Every record is to be duplicated exactly as it reads, without its images.

[Stored data]
☆ ☆ ☆ ☆ ☆
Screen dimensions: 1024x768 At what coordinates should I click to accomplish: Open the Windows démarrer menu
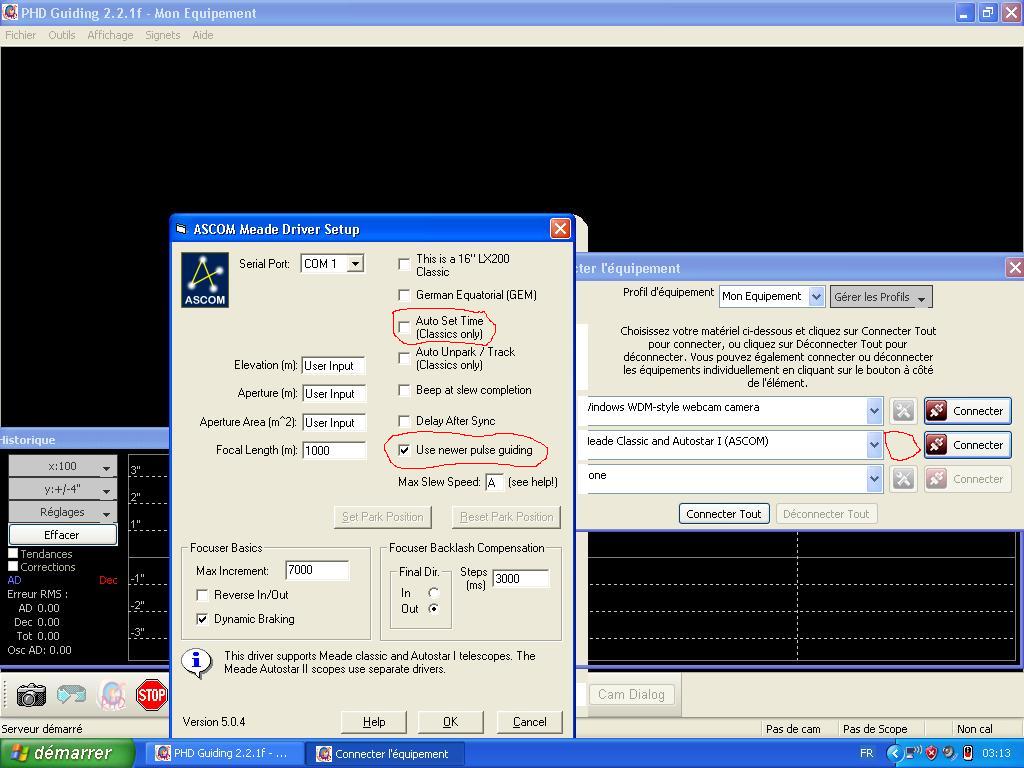tap(60, 753)
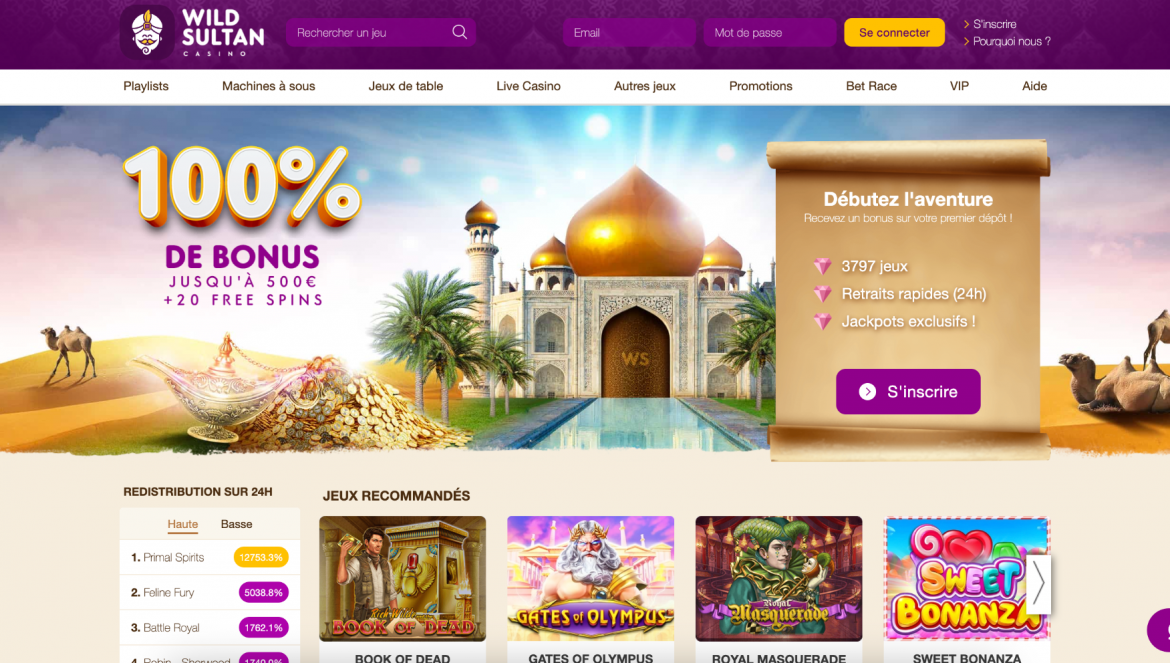Open the Promotions menu item
This screenshot has width=1170, height=663.
tap(760, 87)
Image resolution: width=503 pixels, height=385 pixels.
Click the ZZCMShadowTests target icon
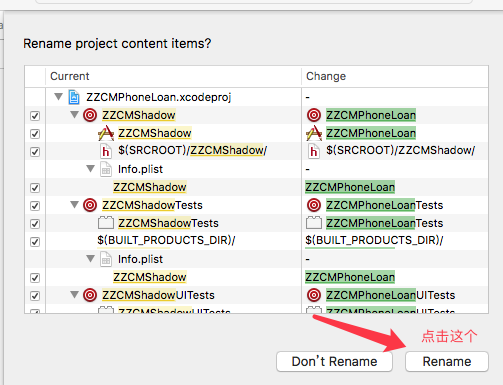pos(90,205)
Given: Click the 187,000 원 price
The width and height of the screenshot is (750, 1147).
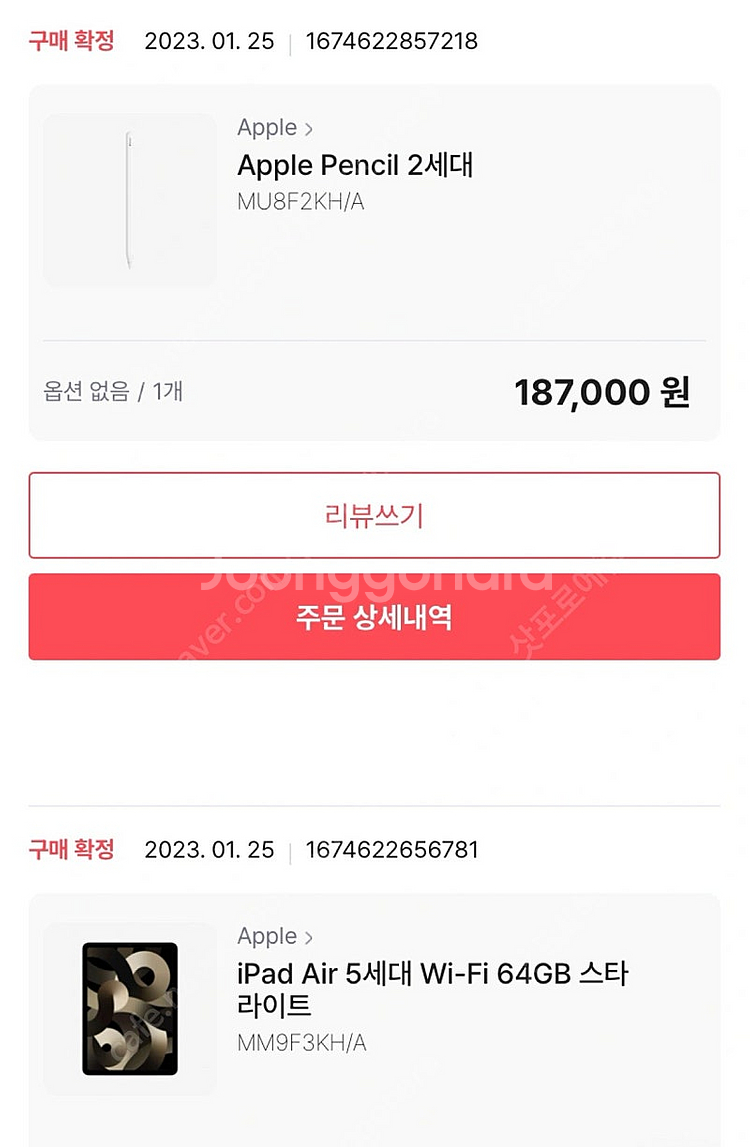Looking at the screenshot, I should point(602,393).
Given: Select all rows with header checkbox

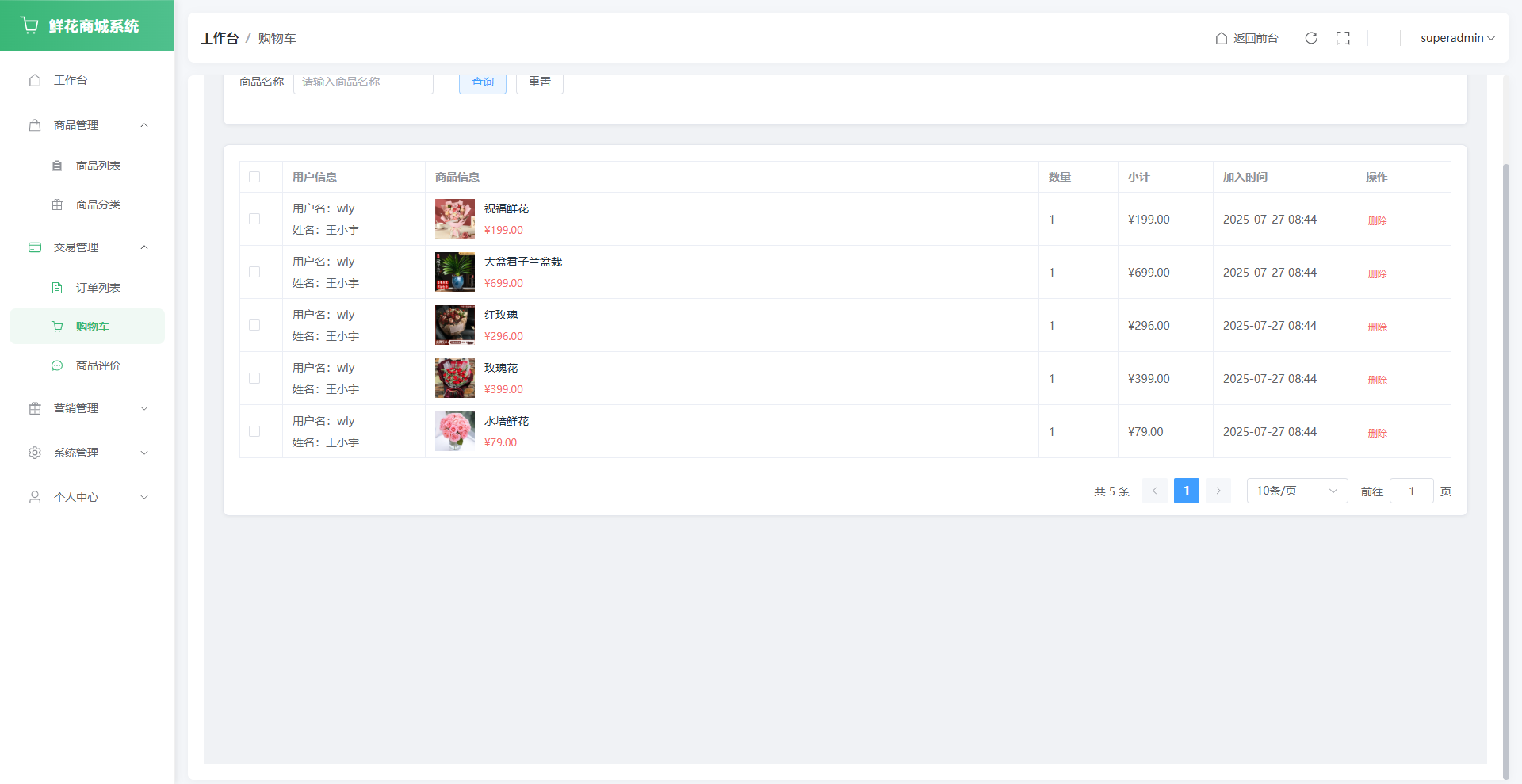Looking at the screenshot, I should (254, 177).
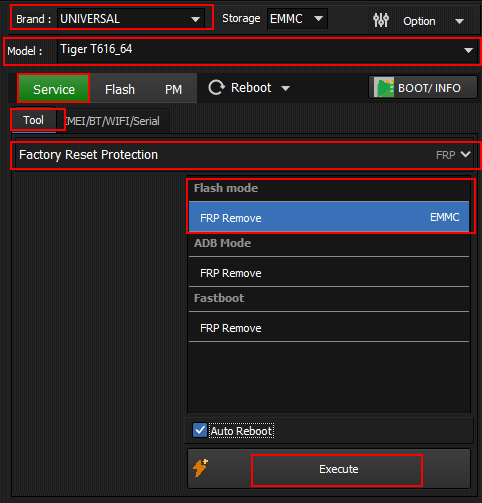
☆ ☆ ☆ ☆ ☆
Output for this exercise —
Screen dimensions: 1024x768 At what coordinates should I click to accomplish: Open the Windows démarrer menu
tap(60, 753)
Open the Promotions menu item
This screenshot has width=1170, height=663.
tap(760, 87)
Image resolution: width=503 pixels, height=385 pixels.
Click the ZZCMShadowTests target icon
pos(90,205)
Given: Click the 187,000 원 price
The width and height of the screenshot is (750, 1147).
Looking at the screenshot, I should point(602,393).
Given: Select all rows with header checkbox

Looking at the screenshot, I should (254, 177).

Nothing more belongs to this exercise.